Since PAN is a systemic disease, a complete systemic and neurologic examination is essential for diagnosis.

  • Systemic examination
    • Skin rash or nodules
    • Raynaud phenomenon
    • Congestive heart failure
    • Pericarditis
    • Bowel infarction
    • Cholecystitis
    • Arthritis
    • Hypertension
    • Renal failure
  • Neurologic examination
    • Peripheral neuropathy (sensorimotor)
    • Encephalopathy
    • Sensory deficit with cord level
    • Focal weakness or hemiparesis
    • Occasionally, a "locked-in syndrome" develops in a patient with PAN, caused by infarction of the basis pontis following occlusion of the proximal and middle segments of the basilar artery.

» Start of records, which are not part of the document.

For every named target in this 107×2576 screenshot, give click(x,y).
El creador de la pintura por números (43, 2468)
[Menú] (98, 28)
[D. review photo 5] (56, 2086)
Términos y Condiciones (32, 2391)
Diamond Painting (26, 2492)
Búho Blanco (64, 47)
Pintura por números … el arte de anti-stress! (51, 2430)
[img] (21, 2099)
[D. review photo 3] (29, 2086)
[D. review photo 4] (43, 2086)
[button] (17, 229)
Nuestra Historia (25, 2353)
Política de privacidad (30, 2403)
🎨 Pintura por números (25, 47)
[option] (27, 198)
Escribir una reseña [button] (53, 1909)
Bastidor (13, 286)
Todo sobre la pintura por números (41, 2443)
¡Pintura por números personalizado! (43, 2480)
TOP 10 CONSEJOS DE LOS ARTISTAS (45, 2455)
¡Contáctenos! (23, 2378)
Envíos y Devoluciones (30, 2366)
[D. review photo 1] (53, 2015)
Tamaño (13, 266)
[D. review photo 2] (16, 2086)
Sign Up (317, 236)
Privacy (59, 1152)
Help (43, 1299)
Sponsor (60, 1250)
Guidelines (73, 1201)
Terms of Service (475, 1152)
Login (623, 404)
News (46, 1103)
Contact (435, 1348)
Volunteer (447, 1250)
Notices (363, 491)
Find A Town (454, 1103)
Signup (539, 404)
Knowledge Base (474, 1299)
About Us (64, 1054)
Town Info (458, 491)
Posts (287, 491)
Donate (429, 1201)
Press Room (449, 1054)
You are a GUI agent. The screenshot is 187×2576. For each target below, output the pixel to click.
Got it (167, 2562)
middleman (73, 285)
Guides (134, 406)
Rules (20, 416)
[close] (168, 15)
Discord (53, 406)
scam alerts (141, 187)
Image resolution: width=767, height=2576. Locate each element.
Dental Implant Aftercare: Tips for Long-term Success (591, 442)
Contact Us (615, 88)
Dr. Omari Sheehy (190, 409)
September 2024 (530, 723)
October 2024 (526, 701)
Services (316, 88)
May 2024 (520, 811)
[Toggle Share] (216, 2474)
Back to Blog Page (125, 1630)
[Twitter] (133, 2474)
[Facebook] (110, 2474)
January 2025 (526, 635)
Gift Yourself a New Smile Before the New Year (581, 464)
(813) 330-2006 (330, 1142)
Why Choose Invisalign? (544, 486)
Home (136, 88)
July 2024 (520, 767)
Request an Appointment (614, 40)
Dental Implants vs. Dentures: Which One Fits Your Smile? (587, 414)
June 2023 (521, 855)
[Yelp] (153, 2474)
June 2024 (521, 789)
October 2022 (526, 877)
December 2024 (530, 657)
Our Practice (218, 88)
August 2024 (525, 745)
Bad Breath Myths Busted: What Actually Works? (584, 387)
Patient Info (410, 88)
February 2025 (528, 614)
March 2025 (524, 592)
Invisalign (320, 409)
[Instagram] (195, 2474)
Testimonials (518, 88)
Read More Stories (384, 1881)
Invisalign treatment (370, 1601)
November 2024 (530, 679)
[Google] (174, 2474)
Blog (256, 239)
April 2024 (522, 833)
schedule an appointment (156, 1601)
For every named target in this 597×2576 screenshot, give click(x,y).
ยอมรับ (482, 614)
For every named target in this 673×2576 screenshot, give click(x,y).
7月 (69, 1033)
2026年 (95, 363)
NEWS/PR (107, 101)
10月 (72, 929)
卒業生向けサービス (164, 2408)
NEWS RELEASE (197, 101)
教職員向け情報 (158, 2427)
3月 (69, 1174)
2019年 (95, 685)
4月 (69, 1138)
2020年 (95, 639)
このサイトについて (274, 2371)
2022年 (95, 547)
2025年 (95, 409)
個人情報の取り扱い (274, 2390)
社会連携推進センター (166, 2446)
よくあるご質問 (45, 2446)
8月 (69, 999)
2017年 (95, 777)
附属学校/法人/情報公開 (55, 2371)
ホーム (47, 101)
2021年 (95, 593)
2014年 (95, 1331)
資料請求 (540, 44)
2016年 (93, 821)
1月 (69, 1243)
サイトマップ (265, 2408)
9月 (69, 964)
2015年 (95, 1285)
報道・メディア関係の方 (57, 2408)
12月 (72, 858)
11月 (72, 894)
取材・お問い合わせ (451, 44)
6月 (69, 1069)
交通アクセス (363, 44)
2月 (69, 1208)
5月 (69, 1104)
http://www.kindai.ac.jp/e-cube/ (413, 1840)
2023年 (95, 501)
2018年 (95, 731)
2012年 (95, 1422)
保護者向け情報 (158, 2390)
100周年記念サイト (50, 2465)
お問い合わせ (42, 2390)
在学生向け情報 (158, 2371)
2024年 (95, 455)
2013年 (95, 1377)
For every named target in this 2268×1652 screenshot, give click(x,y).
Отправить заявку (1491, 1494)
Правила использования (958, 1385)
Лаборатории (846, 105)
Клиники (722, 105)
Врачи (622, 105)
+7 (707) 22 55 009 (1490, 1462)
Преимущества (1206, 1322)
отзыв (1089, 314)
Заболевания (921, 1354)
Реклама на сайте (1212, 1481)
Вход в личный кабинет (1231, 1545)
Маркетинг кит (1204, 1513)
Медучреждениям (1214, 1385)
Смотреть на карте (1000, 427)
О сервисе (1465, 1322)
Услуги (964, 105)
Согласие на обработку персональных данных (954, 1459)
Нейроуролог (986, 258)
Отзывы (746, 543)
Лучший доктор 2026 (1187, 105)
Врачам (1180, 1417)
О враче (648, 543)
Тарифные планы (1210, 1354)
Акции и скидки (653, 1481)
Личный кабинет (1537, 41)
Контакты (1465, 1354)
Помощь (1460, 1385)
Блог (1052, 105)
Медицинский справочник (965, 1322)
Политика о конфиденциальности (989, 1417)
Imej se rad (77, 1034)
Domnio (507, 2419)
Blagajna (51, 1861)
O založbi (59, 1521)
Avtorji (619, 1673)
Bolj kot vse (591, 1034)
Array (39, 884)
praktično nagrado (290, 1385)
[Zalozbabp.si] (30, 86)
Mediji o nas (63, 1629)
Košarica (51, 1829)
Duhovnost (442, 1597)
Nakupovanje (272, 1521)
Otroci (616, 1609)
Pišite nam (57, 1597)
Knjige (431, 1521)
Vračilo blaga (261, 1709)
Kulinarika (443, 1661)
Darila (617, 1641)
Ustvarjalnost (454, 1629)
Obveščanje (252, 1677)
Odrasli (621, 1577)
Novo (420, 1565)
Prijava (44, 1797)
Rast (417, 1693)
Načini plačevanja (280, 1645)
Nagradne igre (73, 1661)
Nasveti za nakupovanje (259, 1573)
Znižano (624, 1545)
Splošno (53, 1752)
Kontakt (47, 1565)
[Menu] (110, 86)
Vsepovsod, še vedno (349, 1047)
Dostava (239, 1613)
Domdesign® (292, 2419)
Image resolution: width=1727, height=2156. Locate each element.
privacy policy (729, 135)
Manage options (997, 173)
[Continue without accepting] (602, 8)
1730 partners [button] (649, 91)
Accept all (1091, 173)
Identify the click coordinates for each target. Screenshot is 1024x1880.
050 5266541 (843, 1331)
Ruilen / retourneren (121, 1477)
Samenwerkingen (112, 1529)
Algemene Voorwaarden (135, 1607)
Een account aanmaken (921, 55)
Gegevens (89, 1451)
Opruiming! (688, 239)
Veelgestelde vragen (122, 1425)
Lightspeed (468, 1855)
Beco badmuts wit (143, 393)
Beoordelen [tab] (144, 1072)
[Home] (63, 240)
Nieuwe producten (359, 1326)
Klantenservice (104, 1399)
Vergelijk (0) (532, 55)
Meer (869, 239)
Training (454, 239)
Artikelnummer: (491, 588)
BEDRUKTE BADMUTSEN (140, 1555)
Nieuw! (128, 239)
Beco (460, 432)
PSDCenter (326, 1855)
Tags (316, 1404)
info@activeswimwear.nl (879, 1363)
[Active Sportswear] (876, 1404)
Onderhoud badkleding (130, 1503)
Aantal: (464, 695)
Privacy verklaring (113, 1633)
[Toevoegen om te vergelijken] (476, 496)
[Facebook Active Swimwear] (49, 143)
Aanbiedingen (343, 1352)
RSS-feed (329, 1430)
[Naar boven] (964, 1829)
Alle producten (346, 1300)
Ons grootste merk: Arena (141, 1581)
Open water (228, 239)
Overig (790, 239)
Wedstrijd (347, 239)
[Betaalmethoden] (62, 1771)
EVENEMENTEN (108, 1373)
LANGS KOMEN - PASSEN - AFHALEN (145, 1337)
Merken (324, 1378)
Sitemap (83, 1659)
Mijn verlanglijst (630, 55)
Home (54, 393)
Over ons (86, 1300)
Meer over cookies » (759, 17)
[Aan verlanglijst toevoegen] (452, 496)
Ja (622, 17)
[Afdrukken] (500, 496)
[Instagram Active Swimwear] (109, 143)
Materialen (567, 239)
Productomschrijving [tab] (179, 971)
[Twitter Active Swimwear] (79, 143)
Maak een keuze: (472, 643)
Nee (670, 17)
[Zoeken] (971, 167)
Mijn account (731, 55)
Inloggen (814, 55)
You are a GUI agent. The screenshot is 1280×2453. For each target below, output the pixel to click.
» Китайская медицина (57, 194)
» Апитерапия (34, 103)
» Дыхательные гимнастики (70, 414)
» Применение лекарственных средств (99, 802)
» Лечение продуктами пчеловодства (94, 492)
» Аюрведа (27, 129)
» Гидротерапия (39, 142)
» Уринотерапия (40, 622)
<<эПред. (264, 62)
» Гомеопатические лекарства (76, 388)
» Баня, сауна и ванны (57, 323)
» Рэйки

The patient is quadriplegic and unable to move the lower face or speak, but the sparing of the pontine tegmentum leaves the patient conscious, with preserved vertical eye movements and blinking.

Causes

  • Approximately 30% patients with PAN are positive for hepatitis B surface antigen.
    • In these patients, hepatitis B antigen and circulating hepatitis B antigen-antibody aggregate in the serum and in vascular lesions.
    • This finding suggests that PAN results from complexes of antibodies and exogenous antigen, such as hepatitis B antigen.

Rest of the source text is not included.